**Short task**
Rescale the lines below, beginning with the line containing "Task: Open the Web Bluetooth API link" and ending with the line containing "click(x=585, y=406)", both included. Reproduce every line, requests included, but multiply each coordinate in the answers by 2.6 and round it to the nearest whole number, with halves rounded up; leave the pictures out.

**Data shown**
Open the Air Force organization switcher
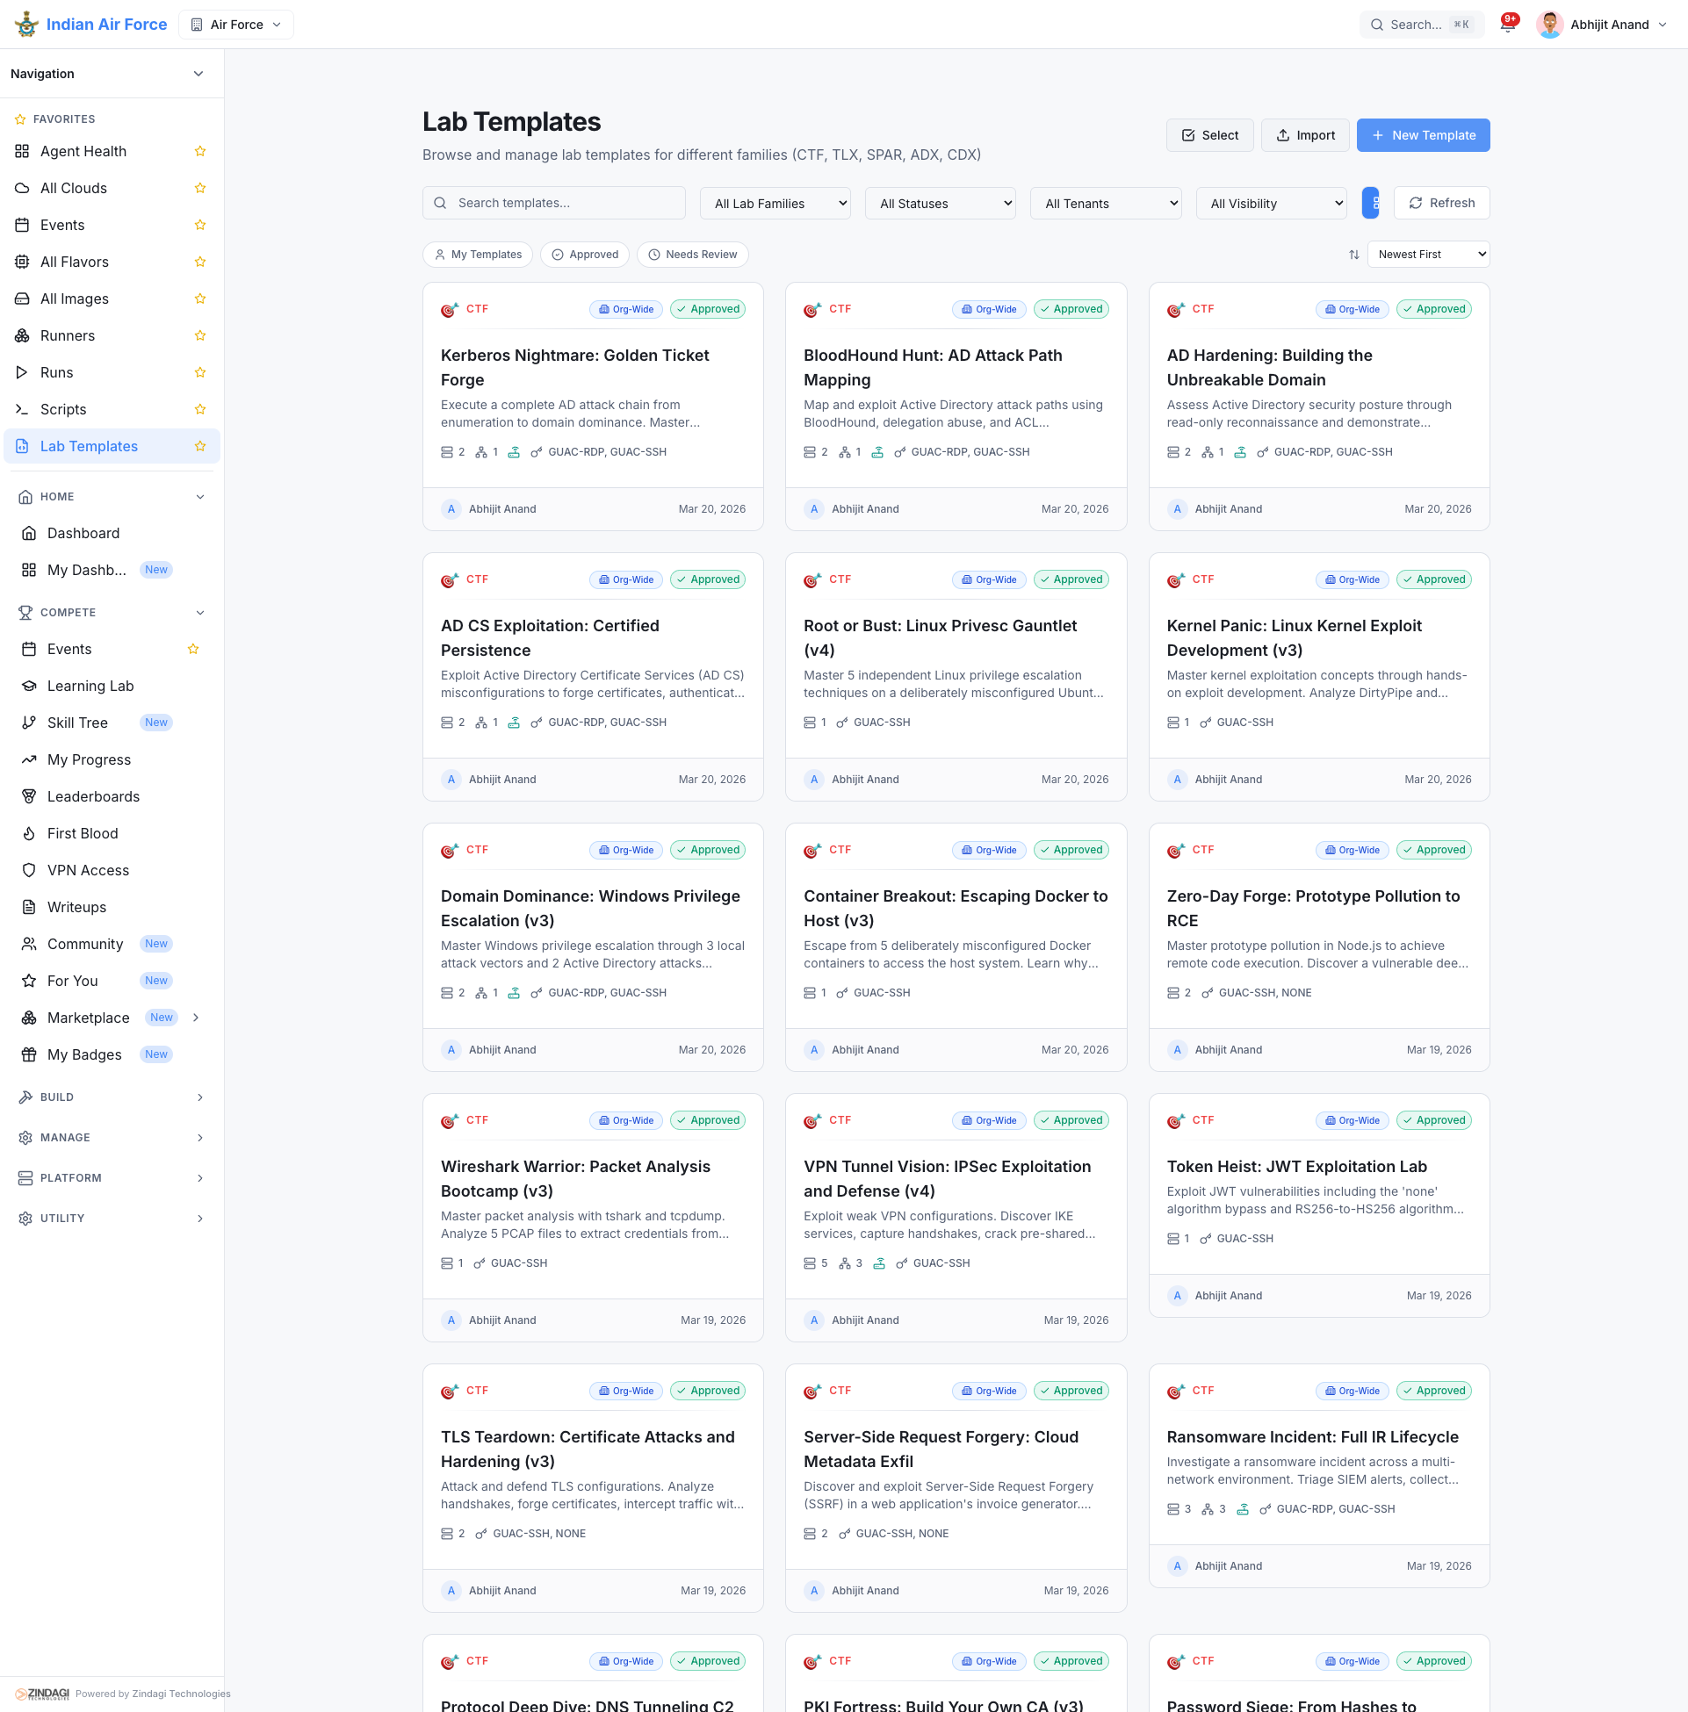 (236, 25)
---
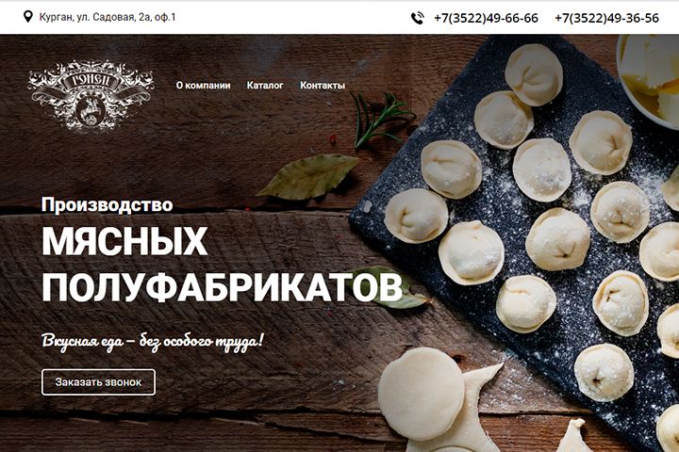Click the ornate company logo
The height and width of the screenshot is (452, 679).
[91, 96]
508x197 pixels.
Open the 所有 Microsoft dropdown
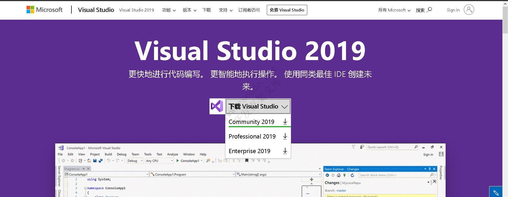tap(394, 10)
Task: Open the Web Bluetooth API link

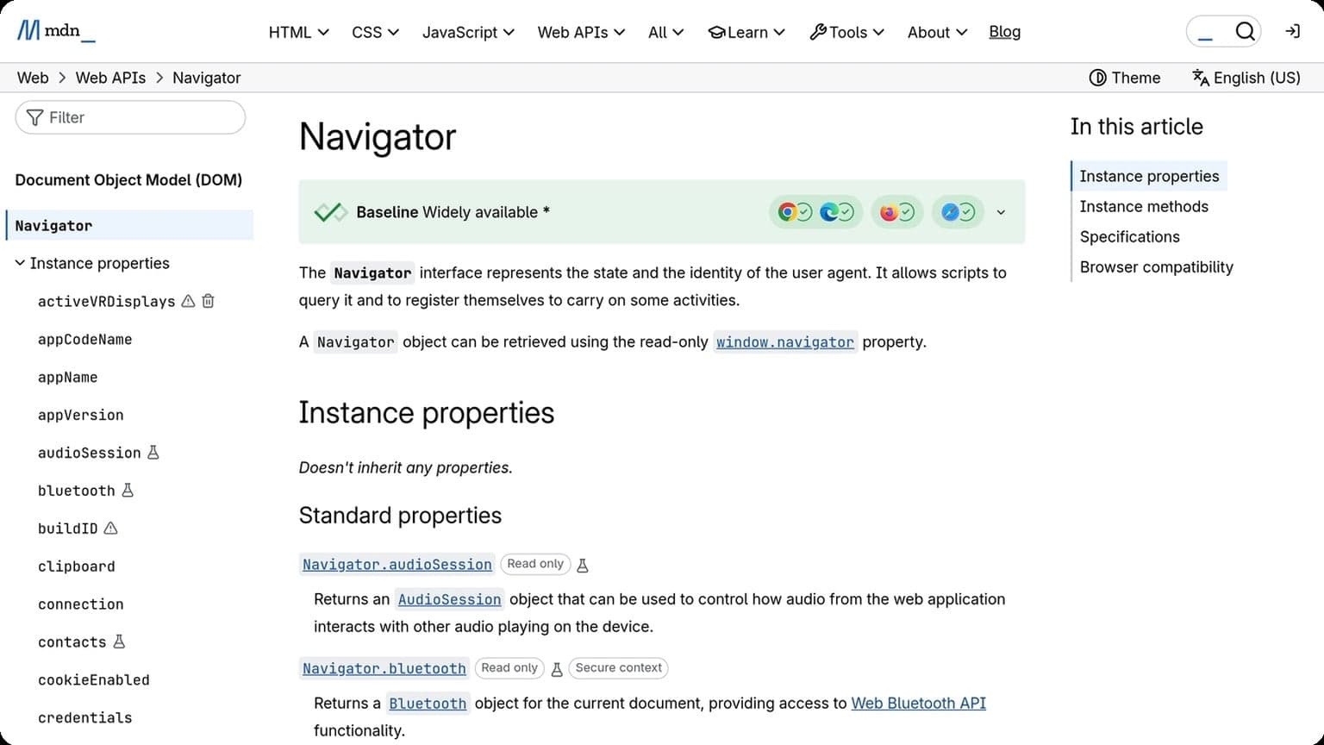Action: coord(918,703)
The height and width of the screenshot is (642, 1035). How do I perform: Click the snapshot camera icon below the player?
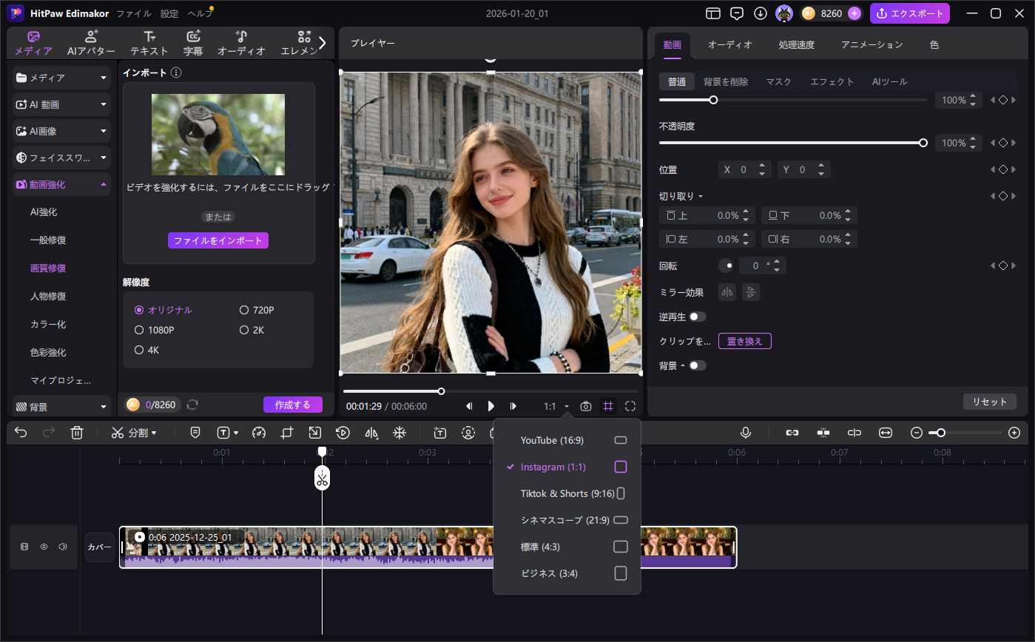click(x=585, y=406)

**Answer to the exercise**
Task: Open the Web Bluetooth API link

Action: coord(2387,1828)
The height and width of the screenshot is (642, 1035). How do I perform: Click the snapshot camera icon below the player?
click(x=1521, y=1056)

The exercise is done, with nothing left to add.